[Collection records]
——
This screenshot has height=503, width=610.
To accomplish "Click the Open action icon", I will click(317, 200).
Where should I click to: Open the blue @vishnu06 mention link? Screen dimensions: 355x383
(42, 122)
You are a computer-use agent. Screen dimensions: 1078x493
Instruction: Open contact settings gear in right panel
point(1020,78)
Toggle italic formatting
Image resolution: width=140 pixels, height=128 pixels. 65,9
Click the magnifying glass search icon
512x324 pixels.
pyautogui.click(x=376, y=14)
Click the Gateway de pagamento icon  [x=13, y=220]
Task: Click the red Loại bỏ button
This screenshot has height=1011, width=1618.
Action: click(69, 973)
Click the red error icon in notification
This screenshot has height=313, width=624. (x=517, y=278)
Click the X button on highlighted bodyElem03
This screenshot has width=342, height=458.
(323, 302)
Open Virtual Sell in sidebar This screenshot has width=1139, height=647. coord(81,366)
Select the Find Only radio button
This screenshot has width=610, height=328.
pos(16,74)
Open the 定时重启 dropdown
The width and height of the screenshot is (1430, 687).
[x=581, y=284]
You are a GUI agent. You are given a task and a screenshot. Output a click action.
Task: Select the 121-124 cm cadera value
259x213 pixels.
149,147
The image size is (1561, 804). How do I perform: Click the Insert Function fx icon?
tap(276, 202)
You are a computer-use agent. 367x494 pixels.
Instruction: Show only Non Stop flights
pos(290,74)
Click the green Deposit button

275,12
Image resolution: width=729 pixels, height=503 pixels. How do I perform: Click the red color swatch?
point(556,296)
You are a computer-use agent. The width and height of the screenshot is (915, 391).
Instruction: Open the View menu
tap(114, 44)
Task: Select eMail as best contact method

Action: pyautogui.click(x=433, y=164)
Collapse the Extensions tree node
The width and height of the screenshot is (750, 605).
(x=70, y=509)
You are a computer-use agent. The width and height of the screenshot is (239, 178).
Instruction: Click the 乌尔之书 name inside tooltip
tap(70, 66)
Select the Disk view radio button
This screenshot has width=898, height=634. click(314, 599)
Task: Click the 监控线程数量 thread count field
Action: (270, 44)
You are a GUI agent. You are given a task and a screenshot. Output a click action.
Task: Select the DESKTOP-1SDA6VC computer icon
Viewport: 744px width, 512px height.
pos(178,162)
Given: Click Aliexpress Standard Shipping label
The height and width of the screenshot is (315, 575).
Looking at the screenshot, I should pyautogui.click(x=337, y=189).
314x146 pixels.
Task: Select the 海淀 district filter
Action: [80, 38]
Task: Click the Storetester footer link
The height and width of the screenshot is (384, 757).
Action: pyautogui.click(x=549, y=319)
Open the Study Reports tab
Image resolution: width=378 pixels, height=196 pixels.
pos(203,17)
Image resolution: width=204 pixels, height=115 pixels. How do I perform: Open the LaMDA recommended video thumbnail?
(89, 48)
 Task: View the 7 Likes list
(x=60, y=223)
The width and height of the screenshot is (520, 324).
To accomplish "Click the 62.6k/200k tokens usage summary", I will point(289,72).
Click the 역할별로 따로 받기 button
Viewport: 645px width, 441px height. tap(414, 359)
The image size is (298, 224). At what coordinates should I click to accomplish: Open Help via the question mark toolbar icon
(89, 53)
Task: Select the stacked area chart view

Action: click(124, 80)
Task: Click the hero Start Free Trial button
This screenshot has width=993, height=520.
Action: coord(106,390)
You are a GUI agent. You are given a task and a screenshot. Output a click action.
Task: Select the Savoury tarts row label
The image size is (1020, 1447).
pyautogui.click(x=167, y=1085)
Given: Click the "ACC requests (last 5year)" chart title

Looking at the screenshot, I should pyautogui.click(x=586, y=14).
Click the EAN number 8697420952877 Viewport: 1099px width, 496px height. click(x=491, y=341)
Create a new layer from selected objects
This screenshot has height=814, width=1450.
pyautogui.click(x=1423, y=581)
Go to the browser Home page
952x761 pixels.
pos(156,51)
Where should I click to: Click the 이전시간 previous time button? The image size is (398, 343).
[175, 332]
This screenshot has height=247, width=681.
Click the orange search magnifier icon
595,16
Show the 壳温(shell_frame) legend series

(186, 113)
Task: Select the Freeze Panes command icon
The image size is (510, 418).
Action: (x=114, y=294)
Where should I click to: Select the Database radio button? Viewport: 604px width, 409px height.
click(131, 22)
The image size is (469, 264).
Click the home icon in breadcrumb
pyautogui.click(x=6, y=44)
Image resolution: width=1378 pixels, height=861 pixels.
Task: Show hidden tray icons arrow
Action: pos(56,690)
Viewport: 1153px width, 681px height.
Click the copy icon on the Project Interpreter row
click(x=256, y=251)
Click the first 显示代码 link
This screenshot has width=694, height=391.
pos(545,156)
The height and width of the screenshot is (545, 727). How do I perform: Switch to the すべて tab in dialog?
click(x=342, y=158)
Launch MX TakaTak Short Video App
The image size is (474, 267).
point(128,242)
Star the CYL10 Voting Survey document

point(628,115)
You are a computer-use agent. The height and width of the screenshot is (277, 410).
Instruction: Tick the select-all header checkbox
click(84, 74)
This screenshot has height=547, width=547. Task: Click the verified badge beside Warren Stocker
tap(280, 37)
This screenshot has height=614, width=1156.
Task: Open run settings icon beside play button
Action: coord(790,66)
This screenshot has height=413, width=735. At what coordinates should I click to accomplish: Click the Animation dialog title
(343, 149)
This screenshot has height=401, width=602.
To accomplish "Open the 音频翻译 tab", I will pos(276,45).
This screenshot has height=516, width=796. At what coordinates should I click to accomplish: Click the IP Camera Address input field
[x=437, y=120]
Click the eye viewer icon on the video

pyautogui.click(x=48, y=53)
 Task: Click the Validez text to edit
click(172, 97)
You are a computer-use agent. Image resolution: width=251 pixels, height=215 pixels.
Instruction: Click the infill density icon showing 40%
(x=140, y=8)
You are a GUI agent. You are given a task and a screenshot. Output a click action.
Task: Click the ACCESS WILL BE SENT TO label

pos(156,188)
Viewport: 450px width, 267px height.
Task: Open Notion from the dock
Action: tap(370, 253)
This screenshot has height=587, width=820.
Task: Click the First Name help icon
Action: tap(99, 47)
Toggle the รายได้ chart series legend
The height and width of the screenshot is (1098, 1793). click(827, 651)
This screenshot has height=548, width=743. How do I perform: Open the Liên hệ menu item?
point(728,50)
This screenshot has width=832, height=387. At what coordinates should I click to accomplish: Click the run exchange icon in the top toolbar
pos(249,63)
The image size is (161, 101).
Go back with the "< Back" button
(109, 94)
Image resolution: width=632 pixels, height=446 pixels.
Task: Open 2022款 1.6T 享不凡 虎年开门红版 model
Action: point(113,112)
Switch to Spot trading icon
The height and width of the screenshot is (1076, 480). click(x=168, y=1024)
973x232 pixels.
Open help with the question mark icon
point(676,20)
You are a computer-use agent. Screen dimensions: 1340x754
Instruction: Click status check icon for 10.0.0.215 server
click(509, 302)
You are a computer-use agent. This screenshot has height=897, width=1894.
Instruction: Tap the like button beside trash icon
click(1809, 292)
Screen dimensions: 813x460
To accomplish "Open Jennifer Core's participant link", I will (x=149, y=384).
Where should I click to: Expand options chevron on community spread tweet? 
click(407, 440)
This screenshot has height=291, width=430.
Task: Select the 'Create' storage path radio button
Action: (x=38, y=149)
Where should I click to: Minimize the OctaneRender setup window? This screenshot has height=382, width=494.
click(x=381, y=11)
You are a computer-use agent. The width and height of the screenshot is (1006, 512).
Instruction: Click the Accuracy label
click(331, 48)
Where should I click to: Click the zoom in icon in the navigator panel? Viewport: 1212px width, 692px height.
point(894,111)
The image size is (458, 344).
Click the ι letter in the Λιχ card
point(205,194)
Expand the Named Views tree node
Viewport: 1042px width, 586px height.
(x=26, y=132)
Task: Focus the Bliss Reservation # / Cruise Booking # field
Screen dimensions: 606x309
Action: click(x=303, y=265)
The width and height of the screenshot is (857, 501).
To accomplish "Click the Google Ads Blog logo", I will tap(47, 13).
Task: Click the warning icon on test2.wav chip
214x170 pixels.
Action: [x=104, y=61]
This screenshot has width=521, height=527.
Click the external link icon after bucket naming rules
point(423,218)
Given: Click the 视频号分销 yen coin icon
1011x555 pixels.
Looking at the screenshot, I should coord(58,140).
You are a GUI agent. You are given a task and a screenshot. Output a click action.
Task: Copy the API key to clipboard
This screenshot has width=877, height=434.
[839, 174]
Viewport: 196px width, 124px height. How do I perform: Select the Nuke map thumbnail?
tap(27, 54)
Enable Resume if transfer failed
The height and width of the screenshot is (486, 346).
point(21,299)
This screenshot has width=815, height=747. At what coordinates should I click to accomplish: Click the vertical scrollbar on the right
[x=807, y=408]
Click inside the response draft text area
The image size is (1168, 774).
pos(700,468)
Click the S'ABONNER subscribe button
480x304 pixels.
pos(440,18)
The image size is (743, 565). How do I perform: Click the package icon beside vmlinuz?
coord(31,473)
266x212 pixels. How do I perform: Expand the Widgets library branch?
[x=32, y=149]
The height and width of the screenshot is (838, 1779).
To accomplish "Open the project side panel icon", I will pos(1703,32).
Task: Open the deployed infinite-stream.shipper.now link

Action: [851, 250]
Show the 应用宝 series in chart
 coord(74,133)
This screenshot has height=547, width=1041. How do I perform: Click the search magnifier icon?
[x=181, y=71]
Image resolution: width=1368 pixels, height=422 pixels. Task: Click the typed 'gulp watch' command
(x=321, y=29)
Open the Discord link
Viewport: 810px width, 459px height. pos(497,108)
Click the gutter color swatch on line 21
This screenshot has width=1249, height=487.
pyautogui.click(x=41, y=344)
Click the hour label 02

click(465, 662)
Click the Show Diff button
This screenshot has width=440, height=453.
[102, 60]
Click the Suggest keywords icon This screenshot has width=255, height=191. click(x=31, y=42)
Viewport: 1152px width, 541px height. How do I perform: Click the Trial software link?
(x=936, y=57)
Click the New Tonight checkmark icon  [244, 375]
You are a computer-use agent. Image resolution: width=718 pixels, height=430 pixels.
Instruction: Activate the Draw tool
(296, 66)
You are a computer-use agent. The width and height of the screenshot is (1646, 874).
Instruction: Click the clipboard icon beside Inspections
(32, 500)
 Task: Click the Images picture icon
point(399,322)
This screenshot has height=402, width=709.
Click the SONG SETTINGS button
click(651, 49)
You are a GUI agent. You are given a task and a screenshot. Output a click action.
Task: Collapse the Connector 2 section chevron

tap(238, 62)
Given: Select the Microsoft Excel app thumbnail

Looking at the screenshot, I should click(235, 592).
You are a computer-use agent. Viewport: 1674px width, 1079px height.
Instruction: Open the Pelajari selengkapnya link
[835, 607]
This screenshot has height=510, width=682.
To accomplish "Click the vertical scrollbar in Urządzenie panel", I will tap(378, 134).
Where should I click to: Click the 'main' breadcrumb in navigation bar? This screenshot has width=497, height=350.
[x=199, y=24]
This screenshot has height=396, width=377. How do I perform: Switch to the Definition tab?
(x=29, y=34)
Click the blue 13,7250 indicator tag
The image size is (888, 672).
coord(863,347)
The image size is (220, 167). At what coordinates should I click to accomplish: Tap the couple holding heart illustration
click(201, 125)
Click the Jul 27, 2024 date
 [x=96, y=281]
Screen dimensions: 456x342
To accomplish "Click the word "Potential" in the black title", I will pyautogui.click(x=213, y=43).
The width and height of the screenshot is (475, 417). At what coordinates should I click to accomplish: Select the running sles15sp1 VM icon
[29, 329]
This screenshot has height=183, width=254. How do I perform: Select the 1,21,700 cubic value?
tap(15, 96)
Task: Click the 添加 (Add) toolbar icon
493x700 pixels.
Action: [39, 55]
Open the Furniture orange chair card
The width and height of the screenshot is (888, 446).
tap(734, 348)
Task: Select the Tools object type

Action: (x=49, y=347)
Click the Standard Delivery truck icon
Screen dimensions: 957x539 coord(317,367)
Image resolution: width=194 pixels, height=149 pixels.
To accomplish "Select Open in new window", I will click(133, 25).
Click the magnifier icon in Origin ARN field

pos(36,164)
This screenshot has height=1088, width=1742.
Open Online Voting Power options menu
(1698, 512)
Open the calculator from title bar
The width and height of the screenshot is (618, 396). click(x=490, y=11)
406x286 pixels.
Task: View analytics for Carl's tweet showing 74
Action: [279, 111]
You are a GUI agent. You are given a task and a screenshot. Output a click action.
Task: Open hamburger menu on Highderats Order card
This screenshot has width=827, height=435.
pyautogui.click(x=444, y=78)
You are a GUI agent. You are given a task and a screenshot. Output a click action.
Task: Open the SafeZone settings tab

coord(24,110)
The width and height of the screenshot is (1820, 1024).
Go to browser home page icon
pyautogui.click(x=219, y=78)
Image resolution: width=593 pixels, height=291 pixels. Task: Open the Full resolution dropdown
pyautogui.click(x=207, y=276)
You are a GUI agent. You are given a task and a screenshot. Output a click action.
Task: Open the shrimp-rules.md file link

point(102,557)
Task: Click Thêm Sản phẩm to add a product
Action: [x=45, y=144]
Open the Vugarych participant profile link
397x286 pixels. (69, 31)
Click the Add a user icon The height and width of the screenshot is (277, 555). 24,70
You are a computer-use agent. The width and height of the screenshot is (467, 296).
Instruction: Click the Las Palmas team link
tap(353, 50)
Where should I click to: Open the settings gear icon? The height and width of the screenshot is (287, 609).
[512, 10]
——
### WHAT TO DO
Rewrite the items from the beginning through the line containing "This screenshot has height=313, width=624.", swapping "italic" for "bold" and keeping everything else unchanged.

### COMPLETE ANSWER
This screenshot has height=503, width=610.
To accomplish "Click the Open action icon", I will click(317, 200).
Where should I click to: Open the blue @vishnu06 mention link? Screen dimensions: 355x383
(42, 122)
You are a computer-use agent. Screen dimensions: 1078x493
Instruction: Open contact settings gear in right panel
point(1020,78)
Toggle bold formatting
Image resolution: width=140 pixels, height=128 pixels. 65,9
Click the magnifying glass search icon
512x324 pixels.
pyautogui.click(x=376, y=14)
Click the Gateway de pagamento icon  [x=13, y=220]
Task: Click the red Loại bỏ button
This screenshot has height=1011, width=1618.
Action: click(69, 973)
Click the red error icon in notification
This screenshot has height=313, width=624. (x=517, y=278)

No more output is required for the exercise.